What is needed is an exact copy of every record.

_STUDY MATERIAL_
▼
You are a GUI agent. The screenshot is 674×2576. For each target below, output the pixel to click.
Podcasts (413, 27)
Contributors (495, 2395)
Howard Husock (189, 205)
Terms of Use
▲
_WRITTEN RESPONSE_
You are a GUI agent. The screenshot is 674×2576. For each target below, output the pixel to click.
Podcasts (413, 27)
Contributors (495, 2395)
Howard Husock (189, 205)
Terms of Use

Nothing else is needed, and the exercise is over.